Tasks to carry out.
1. From the article about the veteran and his friend's T-shirt, list the things Heneghan and Wilmot did together during their time at the Edmonton base.
2. Please resume the article about the veteran and his friend's T-shirt, picking up right after its final sentence.

Selected passage.
Veteran finds best friend's T-shirt in the mail, 13 years after he was killed in Afghanistan
CBC
Former Canadian Armed Forces medic Matthew Heneghan regrets not being able to say a final farewell to his best friend and former colleague Pte. Colin Wilmot, who died in service in Afghanistan more than a decade ago.
So Heneghan, now living in Falkland, B.C., in the North Okanagan, was overwhelmed with joy and sadness last month when he received a surprising Christmas gift: an old Edmonton Oilers T-shirt Wilmot had left behind, neatly folded in a Ziploc bag.
"It was a lot of crying and a lot of confusion to my poor girlfriend sitting beside me, because she had no idea what was going on," Heneghan, 39, told host Sarah Penton on CBC's Radio West.
Wilmot, 24, was killed by an explosive device while serving as a medic in Kandahar on July 6, 2008. Raised in Fredericton, he was one of the 158 Canadian Armed Forces members who lost their lives while in service in Afghanistan from 2002 to 2011.
The shirt's unlikely passage, travelling more than 20,000 kilometres roundtrip and 13 years between friends, is tied up with Heneghan's own journey through feelings of guilt for having survived when his friend did not.
Heneghan says their friendship began in 2007, when they served in the same unit at the Edmonton Canadian Forces base, training for deployment to Afghanistan. Together Heneghan and Wilmot drank at local pubs, played video games, watched films and Wilmot's favourite: Edmonton Oilers' hockey games.
"He had this infectious happiness about him and instantly was an easy guy to bond with," Heneghan said.

Source records:
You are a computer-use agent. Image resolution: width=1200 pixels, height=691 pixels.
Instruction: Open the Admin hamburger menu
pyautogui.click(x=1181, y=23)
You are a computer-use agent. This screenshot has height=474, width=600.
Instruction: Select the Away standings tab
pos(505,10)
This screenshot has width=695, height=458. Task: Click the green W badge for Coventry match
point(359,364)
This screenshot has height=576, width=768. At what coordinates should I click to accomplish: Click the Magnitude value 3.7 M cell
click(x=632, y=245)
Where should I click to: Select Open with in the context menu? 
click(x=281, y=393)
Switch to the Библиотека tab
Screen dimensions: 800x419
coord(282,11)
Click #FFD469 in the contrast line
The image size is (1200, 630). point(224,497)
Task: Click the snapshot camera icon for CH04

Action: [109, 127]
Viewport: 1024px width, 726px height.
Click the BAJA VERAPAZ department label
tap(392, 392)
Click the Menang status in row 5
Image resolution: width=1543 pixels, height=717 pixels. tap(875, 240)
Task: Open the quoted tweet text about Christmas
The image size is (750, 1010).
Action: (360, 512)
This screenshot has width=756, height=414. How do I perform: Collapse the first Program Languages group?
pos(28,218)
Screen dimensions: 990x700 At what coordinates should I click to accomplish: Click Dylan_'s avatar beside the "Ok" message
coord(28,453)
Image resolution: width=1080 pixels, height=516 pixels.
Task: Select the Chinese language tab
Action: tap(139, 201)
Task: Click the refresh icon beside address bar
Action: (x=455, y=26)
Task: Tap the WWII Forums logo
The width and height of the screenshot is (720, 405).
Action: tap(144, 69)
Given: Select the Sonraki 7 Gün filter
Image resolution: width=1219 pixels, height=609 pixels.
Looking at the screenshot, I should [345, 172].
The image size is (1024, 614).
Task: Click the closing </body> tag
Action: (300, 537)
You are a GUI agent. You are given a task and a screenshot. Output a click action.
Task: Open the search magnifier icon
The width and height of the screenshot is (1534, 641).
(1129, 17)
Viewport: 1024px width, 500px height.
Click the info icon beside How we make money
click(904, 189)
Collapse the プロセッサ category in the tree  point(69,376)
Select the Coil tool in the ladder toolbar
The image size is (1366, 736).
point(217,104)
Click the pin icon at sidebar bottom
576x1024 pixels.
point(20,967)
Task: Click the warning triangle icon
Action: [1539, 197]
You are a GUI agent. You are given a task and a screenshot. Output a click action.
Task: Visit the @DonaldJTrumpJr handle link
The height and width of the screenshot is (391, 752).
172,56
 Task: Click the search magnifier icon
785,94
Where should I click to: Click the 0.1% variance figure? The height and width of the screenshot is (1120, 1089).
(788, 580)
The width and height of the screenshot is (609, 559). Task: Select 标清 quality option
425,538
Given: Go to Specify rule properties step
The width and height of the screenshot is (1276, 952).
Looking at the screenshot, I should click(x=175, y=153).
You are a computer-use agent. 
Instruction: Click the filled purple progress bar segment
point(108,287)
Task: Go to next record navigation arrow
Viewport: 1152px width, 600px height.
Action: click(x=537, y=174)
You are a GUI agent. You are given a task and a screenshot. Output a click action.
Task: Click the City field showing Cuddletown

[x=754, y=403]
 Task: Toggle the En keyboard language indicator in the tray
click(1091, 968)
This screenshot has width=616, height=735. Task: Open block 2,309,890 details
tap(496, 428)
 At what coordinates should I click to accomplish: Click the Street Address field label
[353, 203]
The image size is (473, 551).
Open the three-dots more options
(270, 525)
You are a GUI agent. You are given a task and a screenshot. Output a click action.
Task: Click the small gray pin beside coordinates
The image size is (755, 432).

Expected results.
1.
- Drank at local pubs
- Played video games
- Watched films
- Watched Edmonton Oilers' hockey games

2.
As a medic with a corporal rank, Heneghan says he was scheduled to be deployed to Afghanistan in early 2008 but ended up not going due to personal reasons, including a struggle with alcohol.
But Wilmot, who wasn't scheduled for the tour, asked if he could be deployed — and went.
Heneghan wasn't able to attend Wilmot's military funeral. He says he suffered from guilt for years after Wilmot had been killed in the line of duty while he stayed home.
Heneghan worked through some of that guilt by writing A Medic's Mind in 2019, a memoir that includes a chapter about Wilmot.
A fellow veteran read the memoir, and was moved by Heneghan's story. Phil Hunter had never met Wilmot but knew his name, because he had been assigned Colin's old bunk in Kandahar.
Hunter says he was assigned as an army medic to the same Kandahar outpost, where he found Wilmot's T-shirt mounted on the wall, covered in sweat and "Afghan moon dust."
"It [was] kept as a memorial, a bit of a good luck charm," Hunter, who lives in Thunder Bay, Ont., said on Radio West.